Every entry, from first to last, must be written out exactly.
%%
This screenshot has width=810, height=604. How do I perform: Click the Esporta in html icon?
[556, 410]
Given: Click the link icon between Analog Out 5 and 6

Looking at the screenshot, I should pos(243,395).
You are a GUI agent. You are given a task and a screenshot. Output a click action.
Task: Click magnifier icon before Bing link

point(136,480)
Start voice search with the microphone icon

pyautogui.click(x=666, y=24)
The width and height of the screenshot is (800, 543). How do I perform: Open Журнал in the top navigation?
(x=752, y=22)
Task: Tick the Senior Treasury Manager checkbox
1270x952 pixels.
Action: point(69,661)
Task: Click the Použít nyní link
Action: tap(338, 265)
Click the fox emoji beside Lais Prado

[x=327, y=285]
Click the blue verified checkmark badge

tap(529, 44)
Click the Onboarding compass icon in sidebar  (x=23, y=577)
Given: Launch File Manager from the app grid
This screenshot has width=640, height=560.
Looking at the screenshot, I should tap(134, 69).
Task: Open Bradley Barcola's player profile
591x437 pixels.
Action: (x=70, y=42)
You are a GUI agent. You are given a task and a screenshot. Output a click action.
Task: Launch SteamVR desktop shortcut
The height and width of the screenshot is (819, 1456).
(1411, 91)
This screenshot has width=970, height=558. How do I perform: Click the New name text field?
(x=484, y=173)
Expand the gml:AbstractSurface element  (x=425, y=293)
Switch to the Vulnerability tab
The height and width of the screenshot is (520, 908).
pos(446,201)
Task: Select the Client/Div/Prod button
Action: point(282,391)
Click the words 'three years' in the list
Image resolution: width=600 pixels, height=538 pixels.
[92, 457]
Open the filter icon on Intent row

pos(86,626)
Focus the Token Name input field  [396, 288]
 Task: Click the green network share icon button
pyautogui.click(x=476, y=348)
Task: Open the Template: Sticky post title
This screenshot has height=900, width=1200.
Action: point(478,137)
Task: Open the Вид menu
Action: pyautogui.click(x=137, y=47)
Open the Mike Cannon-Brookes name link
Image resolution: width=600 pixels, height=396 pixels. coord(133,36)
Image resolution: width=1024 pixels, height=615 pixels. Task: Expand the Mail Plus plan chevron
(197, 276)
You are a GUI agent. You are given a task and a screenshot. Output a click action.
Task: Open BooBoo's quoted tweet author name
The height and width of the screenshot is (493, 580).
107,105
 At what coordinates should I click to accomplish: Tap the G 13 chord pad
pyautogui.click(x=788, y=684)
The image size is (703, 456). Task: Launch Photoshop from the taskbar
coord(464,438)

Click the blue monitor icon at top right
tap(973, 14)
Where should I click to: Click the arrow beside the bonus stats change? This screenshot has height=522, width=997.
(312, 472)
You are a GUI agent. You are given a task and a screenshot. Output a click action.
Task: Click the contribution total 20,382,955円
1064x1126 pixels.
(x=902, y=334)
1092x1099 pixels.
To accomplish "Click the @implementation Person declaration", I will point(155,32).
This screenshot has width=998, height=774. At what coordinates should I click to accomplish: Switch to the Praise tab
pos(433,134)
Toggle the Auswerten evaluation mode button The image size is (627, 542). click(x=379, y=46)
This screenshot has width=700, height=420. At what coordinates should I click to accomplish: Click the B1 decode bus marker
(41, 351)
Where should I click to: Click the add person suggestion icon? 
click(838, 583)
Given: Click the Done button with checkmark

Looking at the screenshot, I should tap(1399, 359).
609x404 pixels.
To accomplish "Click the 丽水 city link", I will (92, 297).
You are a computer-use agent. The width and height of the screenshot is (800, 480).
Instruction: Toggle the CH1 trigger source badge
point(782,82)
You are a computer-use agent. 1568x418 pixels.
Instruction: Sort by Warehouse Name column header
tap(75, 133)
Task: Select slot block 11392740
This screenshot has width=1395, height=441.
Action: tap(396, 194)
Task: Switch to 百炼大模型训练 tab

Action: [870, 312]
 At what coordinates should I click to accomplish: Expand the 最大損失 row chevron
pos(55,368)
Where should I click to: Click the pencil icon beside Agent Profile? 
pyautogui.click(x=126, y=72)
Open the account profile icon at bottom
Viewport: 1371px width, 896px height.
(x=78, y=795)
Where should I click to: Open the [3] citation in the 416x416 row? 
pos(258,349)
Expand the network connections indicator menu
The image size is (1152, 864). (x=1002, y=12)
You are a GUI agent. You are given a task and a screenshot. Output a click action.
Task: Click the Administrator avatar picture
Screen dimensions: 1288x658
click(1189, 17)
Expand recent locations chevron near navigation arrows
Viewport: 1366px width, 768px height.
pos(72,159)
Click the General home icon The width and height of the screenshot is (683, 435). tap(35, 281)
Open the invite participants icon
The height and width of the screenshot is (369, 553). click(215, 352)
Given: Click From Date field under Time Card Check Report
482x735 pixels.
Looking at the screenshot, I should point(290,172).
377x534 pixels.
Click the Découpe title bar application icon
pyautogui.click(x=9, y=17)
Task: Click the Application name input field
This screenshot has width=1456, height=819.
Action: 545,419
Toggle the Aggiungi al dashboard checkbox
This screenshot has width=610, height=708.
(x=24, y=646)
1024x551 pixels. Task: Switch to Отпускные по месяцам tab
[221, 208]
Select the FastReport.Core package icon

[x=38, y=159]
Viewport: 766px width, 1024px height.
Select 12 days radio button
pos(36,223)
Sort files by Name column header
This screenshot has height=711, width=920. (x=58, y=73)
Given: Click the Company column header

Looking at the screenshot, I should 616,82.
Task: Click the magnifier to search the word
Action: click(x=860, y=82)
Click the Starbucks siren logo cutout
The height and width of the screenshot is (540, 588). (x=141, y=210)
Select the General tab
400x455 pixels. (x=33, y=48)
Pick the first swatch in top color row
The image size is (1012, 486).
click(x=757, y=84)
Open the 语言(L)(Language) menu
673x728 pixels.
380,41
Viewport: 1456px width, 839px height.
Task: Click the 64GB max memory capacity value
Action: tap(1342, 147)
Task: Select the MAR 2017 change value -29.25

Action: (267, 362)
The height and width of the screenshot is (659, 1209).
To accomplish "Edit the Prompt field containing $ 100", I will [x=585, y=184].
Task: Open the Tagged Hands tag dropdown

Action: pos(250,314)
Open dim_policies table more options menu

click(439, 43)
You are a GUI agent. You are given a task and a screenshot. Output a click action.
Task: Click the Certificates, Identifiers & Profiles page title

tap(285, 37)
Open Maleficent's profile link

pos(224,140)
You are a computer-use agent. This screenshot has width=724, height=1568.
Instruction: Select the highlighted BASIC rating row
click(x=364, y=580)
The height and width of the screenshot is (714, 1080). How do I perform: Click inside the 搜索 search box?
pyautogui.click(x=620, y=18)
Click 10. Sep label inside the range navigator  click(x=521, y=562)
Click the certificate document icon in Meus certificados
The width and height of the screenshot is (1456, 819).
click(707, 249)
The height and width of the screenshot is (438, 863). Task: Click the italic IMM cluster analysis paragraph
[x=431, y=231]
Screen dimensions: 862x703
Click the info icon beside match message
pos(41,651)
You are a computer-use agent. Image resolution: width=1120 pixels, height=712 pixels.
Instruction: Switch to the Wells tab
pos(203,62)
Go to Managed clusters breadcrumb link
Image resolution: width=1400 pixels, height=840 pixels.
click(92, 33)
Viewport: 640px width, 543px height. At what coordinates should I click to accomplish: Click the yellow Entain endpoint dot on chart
%%
Solved problem →
This screenshot has width=810, height=604. How do I perform: Click the Esporta in html icon?
[556, 410]
Given: Click the link icon between Analog Out 5 and 6

Looking at the screenshot, I should pos(243,395).
You are a GUI agent. You are given a task and a screenshot. Output a click action.
Task: Click magnifier icon before Bing link

point(136,480)
Start voice search with the microphone icon

pyautogui.click(x=666, y=24)
The width and height of the screenshot is (800, 543). How do I perform: Open Журнал in the top navigation?
(x=752, y=22)
Task: Tick the Senior Treasury Manager checkbox
1270x952 pixels.
Action: point(69,661)
Task: Click the Použít nyní link
Action: tap(338, 265)
Click the fox emoji beside Lais Prado

[x=327, y=285]
Click the blue verified checkmark badge

tap(529, 44)
Click the Onboarding compass icon in sidebar  (x=23, y=577)
Given: Launch File Manager from the app grid
This screenshot has width=640, height=560.
Looking at the screenshot, I should tap(134, 69).
Task: Open Bradley Barcola's player profile
591x437 pixels.
Action: (x=70, y=42)
You are a GUI agent. You are given a task and a screenshot. Output a click action.
Task: Launch SteamVR desktop shortcut
The height and width of the screenshot is (819, 1456).
(1411, 91)
This screenshot has width=970, height=558. How do I perform: Click the New name text field?
(x=484, y=173)
Expand the gml:AbstractSurface element  (x=425, y=293)
Switch to the Vulnerability tab
The height and width of the screenshot is (520, 908).
pos(446,201)
Task: Select the Client/Div/Prod button
Action: point(282,391)
Click the words 'three years' in the list
Image resolution: width=600 pixels, height=538 pixels.
[92, 457]
Open the filter icon on Intent row

pos(86,626)
Focus the Token Name input field  [396, 288]
 Task: Click the green network share icon button
pyautogui.click(x=476, y=348)
Task: Open the Template: Sticky post title
This screenshot has height=900, width=1200.
Action: point(478,137)
Task: Open the Вид menu
Action: pyautogui.click(x=137, y=47)
Open the Mike Cannon-Brookes name link
Image resolution: width=600 pixels, height=396 pixels. coord(133,36)
Image resolution: width=1024 pixels, height=615 pixels. Task: Expand the Mail Plus plan chevron
(197, 276)
You are a GUI agent. You are given a task and a screenshot. Output a click action.
Task: Open BooBoo's quoted tweet author name
The height and width of the screenshot is (493, 580).
107,105
 At what coordinates should I click to accomplish: Tap the G 13 chord pad
pyautogui.click(x=788, y=684)
The image size is (703, 456). Task: Launch Photoshop from the taskbar
coord(464,438)

Click the blue monitor icon at top right
tap(973, 14)
Where should I click to: Click the arrow beside the bonus stats change? This screenshot has height=522, width=997.
(312, 472)
You are a GUI agent. You are given a task and a screenshot. Output a click action.
Task: Click the contribution total 20,382,955円
1064x1126 pixels.
(x=902, y=334)
1092x1099 pixels.
To accomplish "Click the @implementation Person declaration", I will point(155,32).
This screenshot has width=998, height=774. At what coordinates should I click to accomplish: Switch to the Praise tab
pos(433,134)
Toggle the Auswerten evaluation mode button The image size is (627, 542). click(x=379, y=46)
This screenshot has width=700, height=420. At what coordinates should I click to accomplish: Click the B1 decode bus marker
(41, 351)
Where should I click to: Click the add person suggestion icon? 
click(838, 583)
Given: Click the Done button with checkmark

Looking at the screenshot, I should tap(1399, 359).
609x404 pixels.
To accomplish "Click the 丽水 city link", I will (92, 297).
You are a computer-use agent. The width and height of the screenshot is (800, 480).
Instruction: Toggle the CH1 trigger source badge
point(782,82)
You are a computer-use agent. 1568x418 pixels.
Instruction: Sort by Warehouse Name column header
tap(75, 133)
Task: Select slot block 11392740
This screenshot has width=1395, height=441.
Action: tap(396, 194)
Task: Switch to 百炼大模型训练 tab

Action: [870, 312]
 At what coordinates should I click to accomplish: Expand the 最大損失 row chevron
pos(55,368)
Where should I click to: Click the pencil icon beside Agent Profile? 
pyautogui.click(x=126, y=72)
Open the account profile icon at bottom
Viewport: 1371px width, 896px height.
(x=78, y=795)
Where should I click to: Open the [3] citation in the 416x416 row? 
pos(258,349)
Expand the network connections indicator menu
The image size is (1152, 864). (x=1002, y=12)
You are a GUI agent. You are given a task and a screenshot. Output a click action.
Task: Click the Administrator avatar picture
Screen dimensions: 1288x658
click(1189, 17)
Expand recent locations chevron near navigation arrows
Viewport: 1366px width, 768px height.
pos(72,159)
Click the General home icon The width and height of the screenshot is (683, 435). tap(35, 281)
Open the invite participants icon
The height and width of the screenshot is (369, 553). click(215, 352)
Given: Click From Date field under Time Card Check Report
482x735 pixels.
Looking at the screenshot, I should point(290,172).
377x534 pixels.
Click the Découpe title bar application icon
pyautogui.click(x=9, y=17)
Task: Click the Application name input field
This screenshot has width=1456, height=819.
Action: 545,419
Toggle the Aggiungi al dashboard checkbox
This screenshot has width=610, height=708.
(x=24, y=646)
1024x551 pixels. Task: Switch to Отпускные по месяцам tab
[221, 208]
Select the FastReport.Core package icon

[x=38, y=159]
Viewport: 766px width, 1024px height.
Select 12 days radio button
pos(36,223)
Sort files by Name column header
This screenshot has height=711, width=920. (x=58, y=73)
Given: Click the Company column header

Looking at the screenshot, I should 616,82.
Task: Click the magnifier to search the word
Action: click(x=860, y=82)
Click the Starbucks siren logo cutout
The height and width of the screenshot is (540, 588). (x=141, y=210)
Select the General tab
400x455 pixels. (x=33, y=48)
Pick the first swatch in top color row
The image size is (1012, 486).
click(x=757, y=84)
Open the 语言(L)(Language) menu
673x728 pixels.
380,41
Viewport: 1456px width, 839px height.
Task: Click the 64GB max memory capacity value
Action: tap(1342, 147)
Task: Select the MAR 2017 change value -29.25

Action: (267, 362)
The height and width of the screenshot is (659, 1209).
To accomplish "Edit the Prompt field containing $ 100", I will [x=585, y=184].
Task: Open the Tagged Hands tag dropdown

Action: pos(250,314)
Open dim_policies table more options menu

click(439, 43)
You are a GUI agent. You are given a task and a screenshot. Output a click action.
Task: Click the Certificates, Identifiers & Profiles page title

tap(285, 37)
Open Maleficent's profile link

pos(224,140)
You are a computer-use agent. This screenshot has width=724, height=1568.
Instruction: Select the highlighted BASIC rating row
click(x=364, y=580)
The height and width of the screenshot is (714, 1080). How do I perform: Click inside the 搜索 search box?
pyautogui.click(x=620, y=18)
Click 10. Sep label inside the range navigator  click(x=521, y=562)
Click the certificate document icon in Meus certificados
The width and height of the screenshot is (1456, 819).
click(707, 249)
The height and width of the screenshot is (438, 863). Task: Click the italic IMM cluster analysis paragraph
[x=431, y=231]
Screen dimensions: 862x703
Click the info icon beside match message
pos(41,651)
You are a computer-use agent. Image resolution: width=1120 pixels, height=712 pixels.
Instruction: Switch to the Wells tab
pos(203,62)
Go to Managed clusters breadcrumb link
Image resolution: width=1400 pixels, height=840 pixels.
click(92, 33)
Viewport: 640px width, 543px height. At what coordinates should I click to accomplish: Click the yellow Entain endpoint dot on chart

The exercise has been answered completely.